Con Francesco sta accadendo un qualcosa di particolare nel “sentire” della gente comune

di Gianni Di Santo | 22 luglio 2013 – vinonuovo.it
Il fatto che tanta gente oggi avverta il Papa così vicino sta facendo di fatto venire al pettine la questione del clericalismo nella Chiesa

Con Francesco sta accadendo un qualcosa di particolare nel “sentire” della gente comune. Come se la novità “Francesco” fosse entrata improvvisamente nel vissuto dell’opinione pubblica. Al di là delle riflessioni che intorno a questo papa “venuto da lontano” i giornalisti di informazione religiosa fanno ogni giorno, quello che rimane davvero stupefacente sono le aspettative che ciò suscita in ogni luogo e in ogni “status” sociale. Sto annotando con cura le domande che medici, professionisti, avvocati, parrucchieri, giornalai, persino suocere e cognati/e, coloro che incontriamo ogni giorno per la strada, mi rivolgono su papa Francesco, soprattutto appena vengono a sapere che mi occupo di informazione religiosa. Sono incuriositi da Bergoglio, ne vogliono sapere di più: “speriamo che ce la faccia” è la sintesi più frequente.

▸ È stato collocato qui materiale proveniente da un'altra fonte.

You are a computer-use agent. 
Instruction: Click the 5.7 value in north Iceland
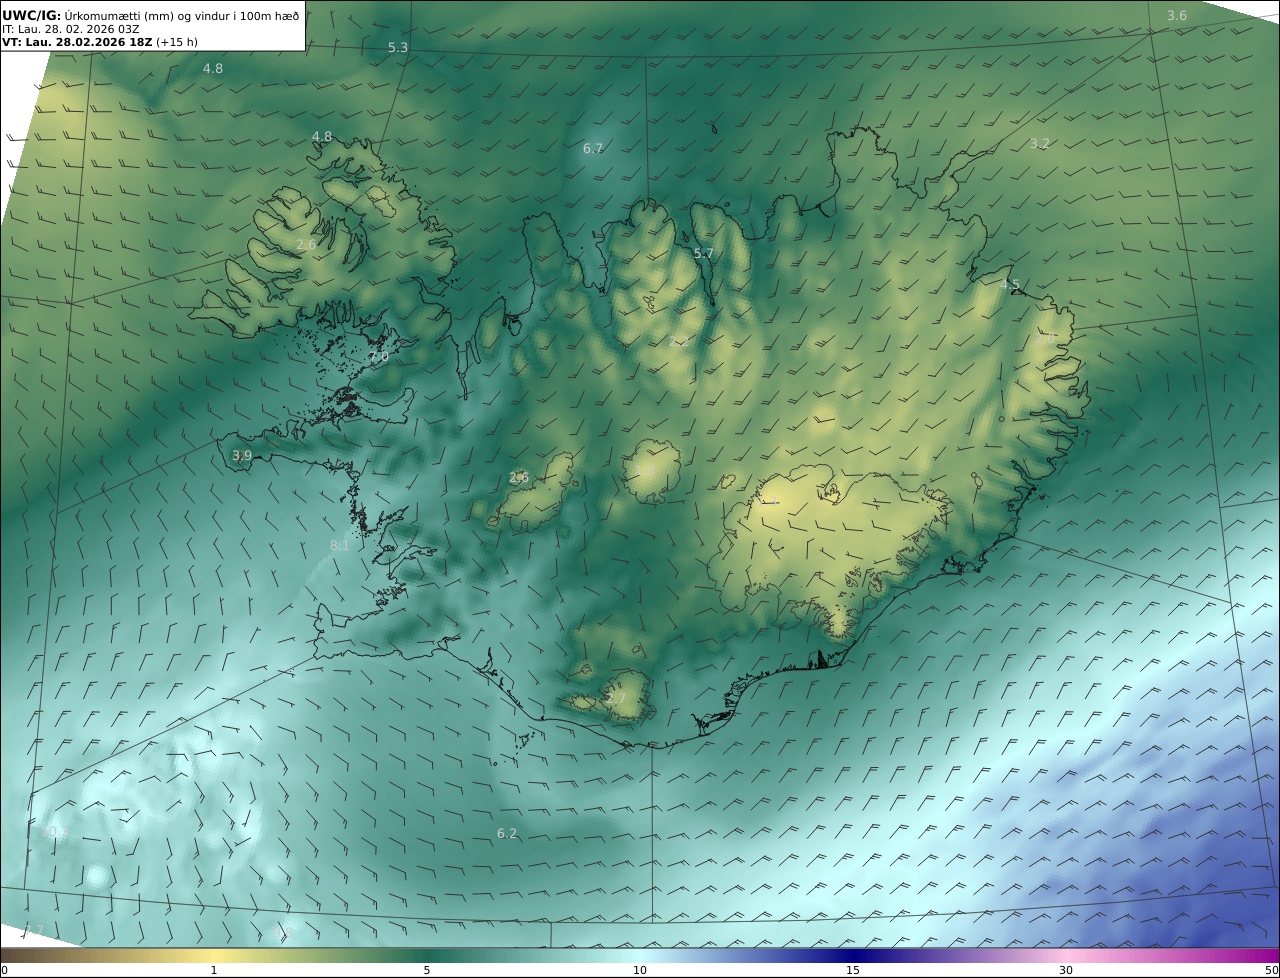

Francesco è davvero sentito dal popolo dei fedeli, ma anche dagli agnostici, più che un papa, un fratello o un padre della porta accanto. Un uomo che suscita gioia, sorriso, speranza, anche tenerezza, e forse il desiderio (finora nascosto) che qualcosa cambierà, anche nella nostra amata Chiesa. D’altronde la curiosità popolare verso l’informazione religiosa sta assumendo, dal 13 marzo in poi, una valenza numerica oltre che qualitativa, sia nel campo editoriale che culturale.

La stessa sensazione non mi pare invece trovarla, a volte, nel vasto popolo dei presbiteri, cioè in coloro che dovrebbero essere per primi gli “aiutanti di campo” del papa. Io abito a Roma, e certamente la città capitolina risente di un “clima curiale” formatosi nei secoli attraverso consuetudini dove il confine tra il “temporale” e lo “spirituale” non è mai stato certo. Eppure, mi sarei aspettato una predisposizione d’animo più aperta al futuro, più desiderosa di nuova speranza. Possiamo dirlo anche ad alta voce: ipremesso che non si deve mai comunque generalizzare, in tanti preti  soprattutto giovani vedo una sorta di paura per quello che potrebbe avvenire, con Francesco, all’interno più che delle loro vite, delle loro professioni ecclesiastiche di successori degli apostoli.

Come già mi è capitato di commentare per il quotidiano L’Unità, il rinnovamento riguarderà anche la classe dirigente ecclesiastica, vescovi, cardinali, non per ultimo il modo in cui vengono gestiti i seminari. Sulla linea della resistenza silenziosa c’è però più di qualche presbitero. Sembrano come intimoriti, paurosi del soffio dello Spirito, spaventati dalle novità. Qualcuno forse teme di perdere la primazia ecclesiastica rispetto al resto dei fedeli laici. Anche nel web si fanno sentire i critici, ma è soprattutto nel passa-parola quotidiano, durante certe riunioni pastorali, nelle omelie un po’ “impacchettate” che qualcuno fa passare l’idea che questo papa dica cose scontate in modo “spagnoleggiante”. Le stesse cose che del Concilio Vaticano II sono state troppo a lungo dimenticate. C’è una terribile paura che il richiamo di Francesco a “uscire dalle chiese” produca uno strappo allo status sacerdotale – a quella verticalità Dio-prete-fedele che ha retto ai tornanti della storia ma che ha bisogno di una costante protezione intra-ecclesiale.

Ho l’impressione che il papa della porta accanto sia davvero visto come un amico dalla totalità del popolo dei fedeli. Un amico anche severo. Al resto, alla Chiesa-istituzione, resta da fare l’ultimo passo verso una grande comunione con i laici e un grande abbraccio proprio con questo papa, che ci restituisca tutta la novità e la bellezza del Vangelo.